**WORK INSTRUCTIONS**:
Extract the lines beginning at the one that holds "The height and" and ending at the final line of the material below, keeping them exact and leaving out all pictures.

::: RECORDS SUPPLIED :::

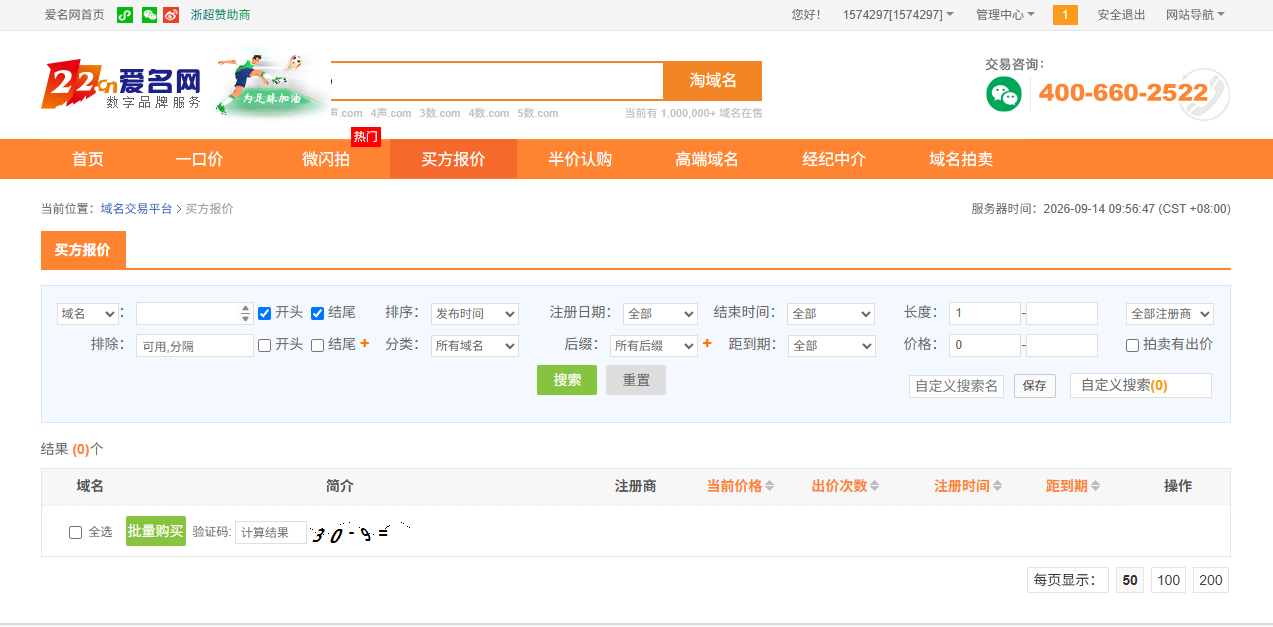The image size is (1273, 627).
Task: Click the green share icon in top bar
Action: [125, 15]
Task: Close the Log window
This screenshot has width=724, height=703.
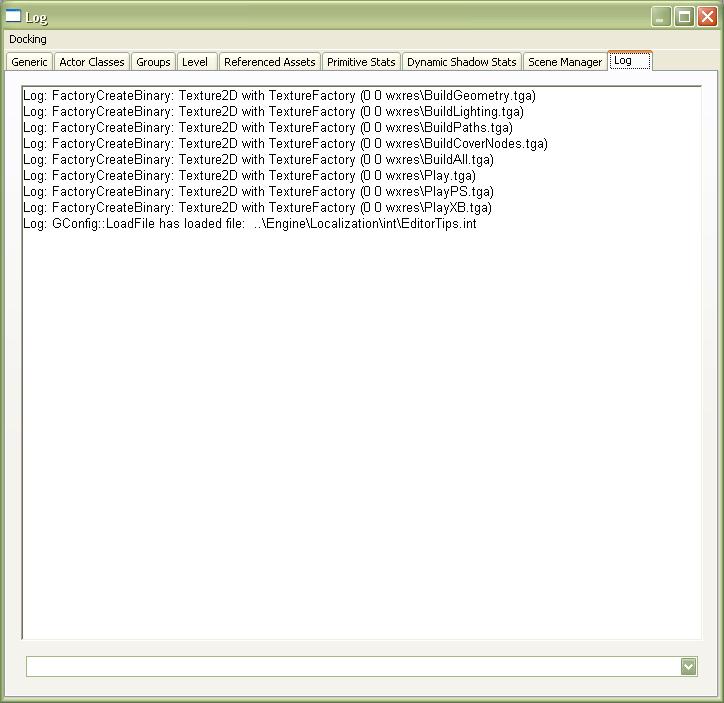Action: pyautogui.click(x=707, y=17)
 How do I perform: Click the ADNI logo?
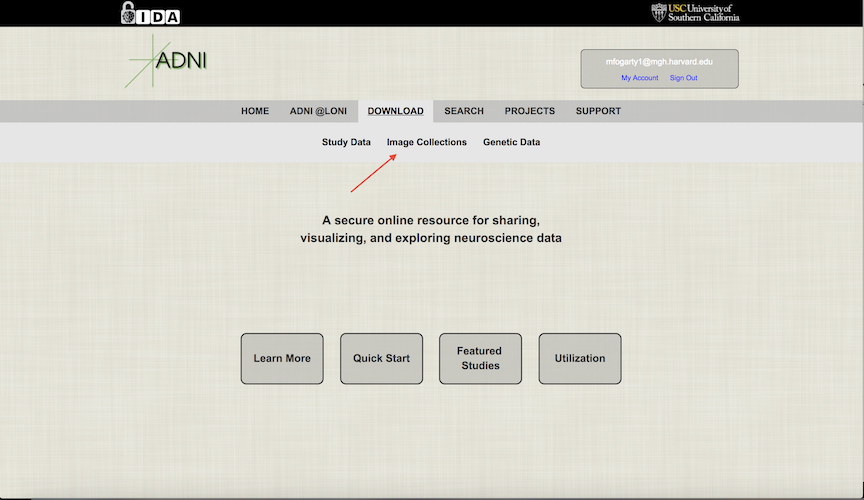tap(168, 61)
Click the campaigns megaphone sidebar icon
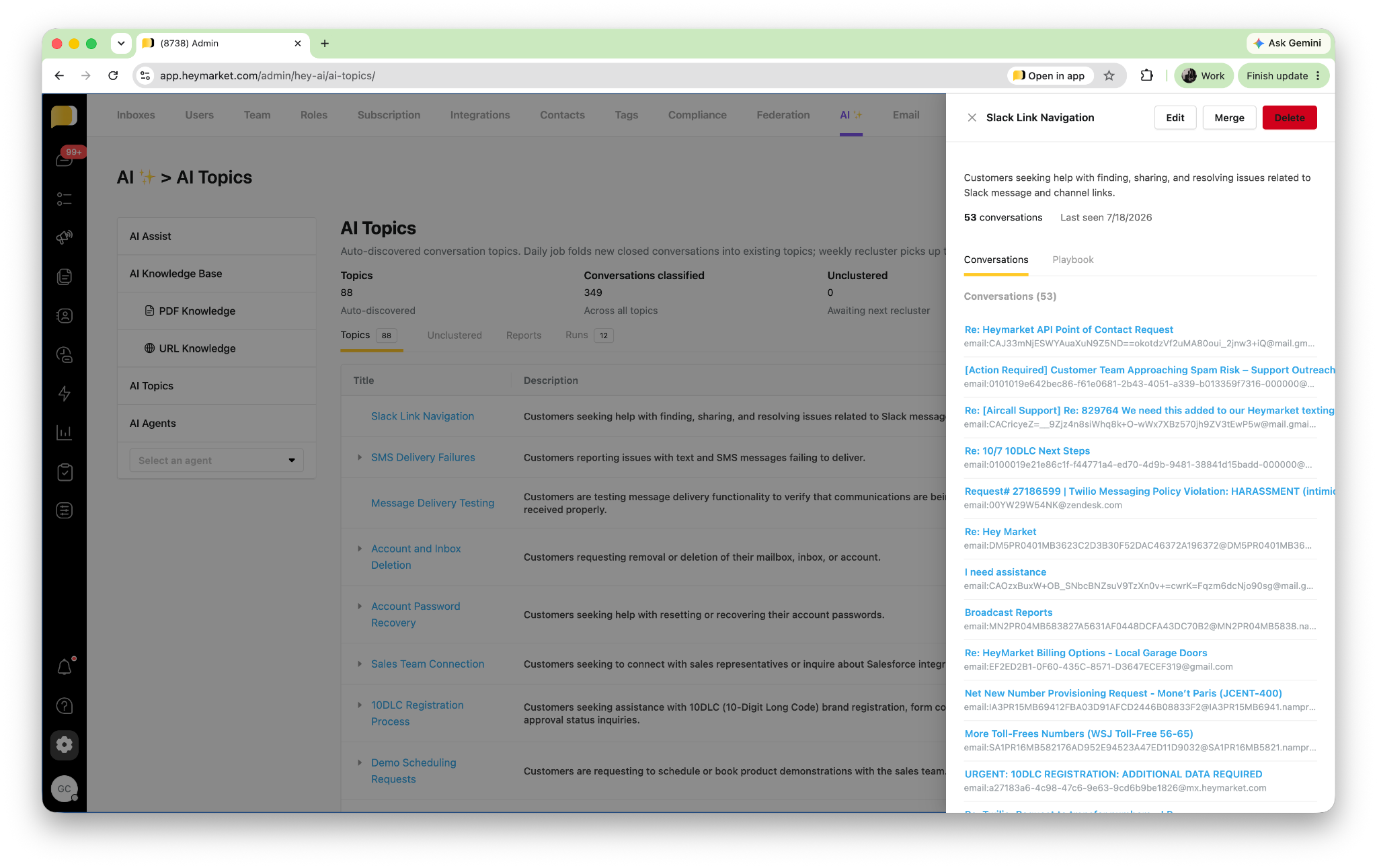The width and height of the screenshot is (1377, 868). pos(65,237)
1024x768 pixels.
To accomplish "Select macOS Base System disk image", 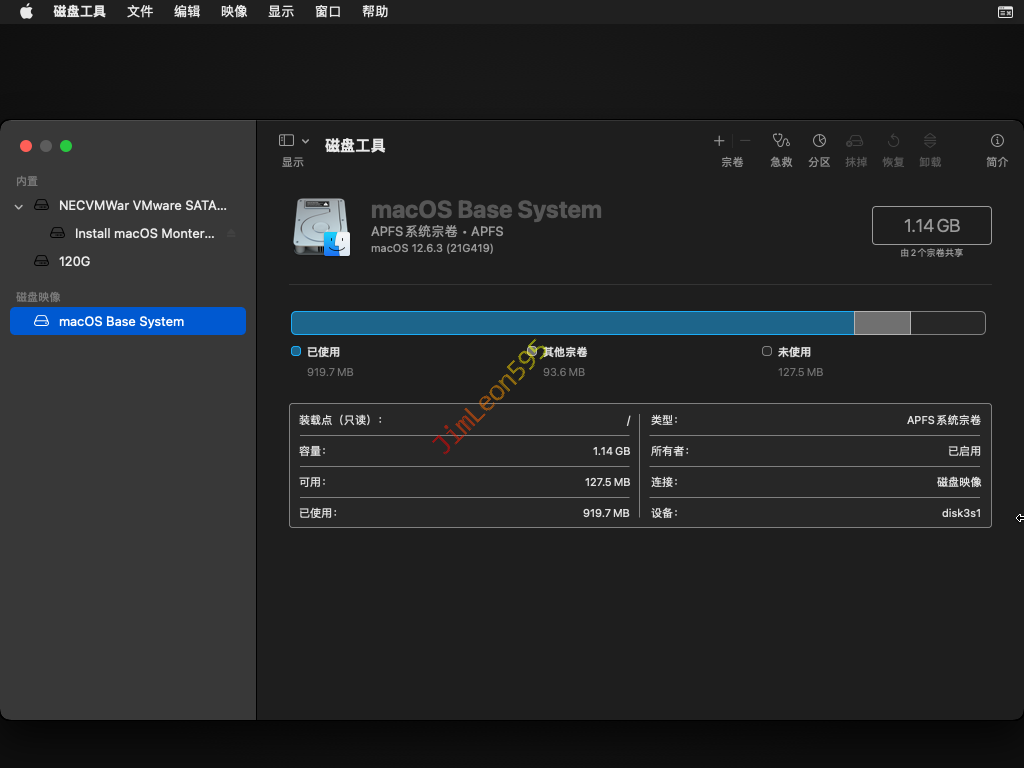I will click(121, 321).
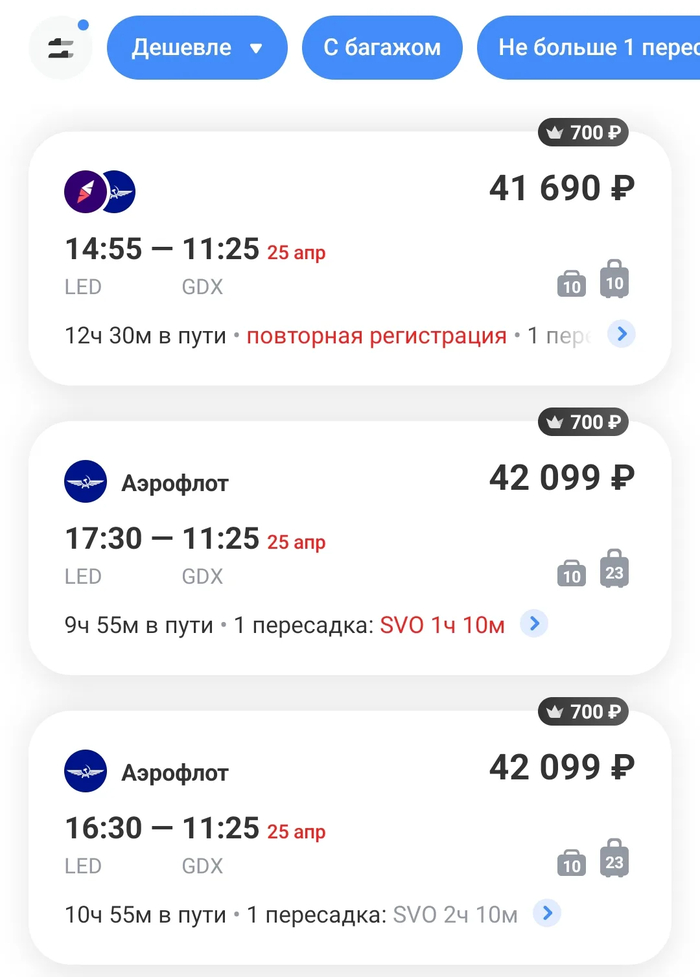Click the 23 kg baggage icon on 17:30 flight
Image resolution: width=700 pixels, height=977 pixels.
click(x=615, y=570)
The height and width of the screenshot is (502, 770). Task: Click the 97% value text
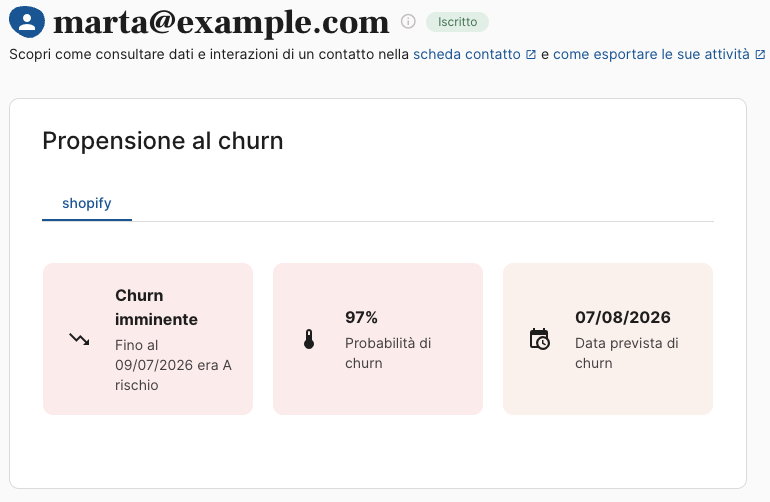pyautogui.click(x=361, y=317)
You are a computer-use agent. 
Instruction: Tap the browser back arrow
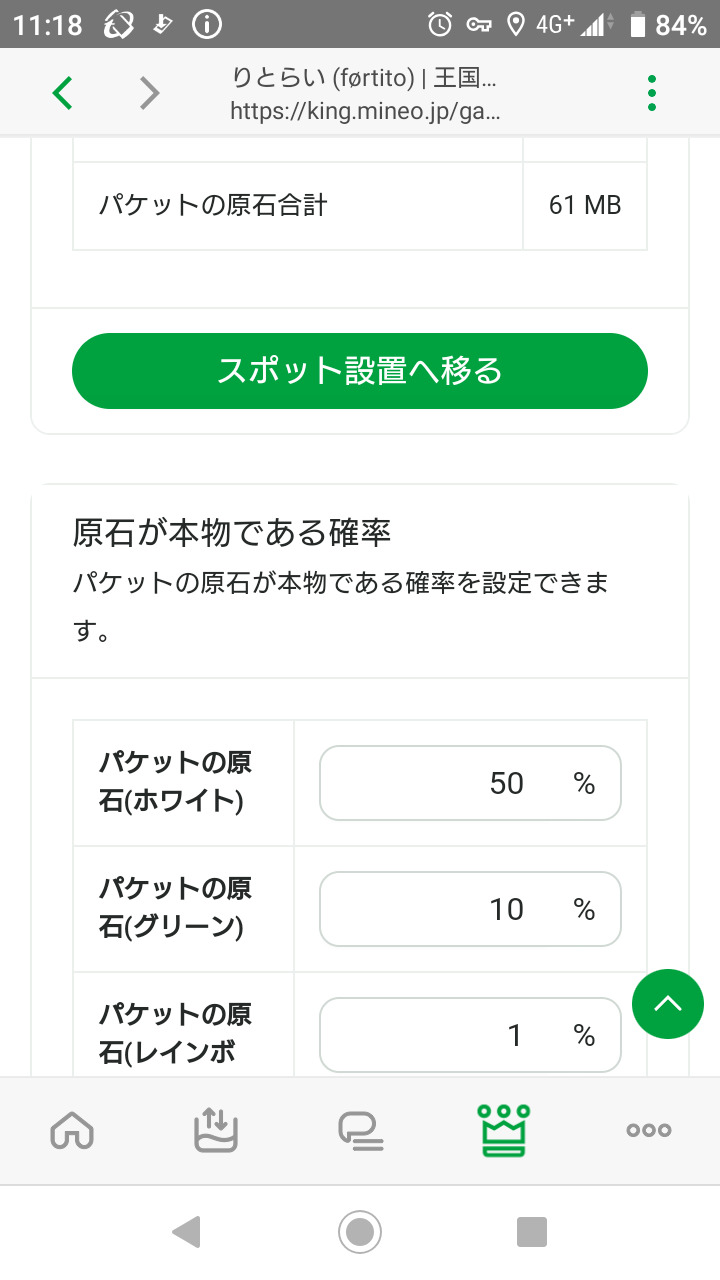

:::

**RESULT OF THE EXERCISE**:
The height and width of the screenshot is (502, 770). Task: Click the 97% value text
pyautogui.click(x=361, y=317)
You are a computer-use agent. 
Instruction: Tap the browser back arrow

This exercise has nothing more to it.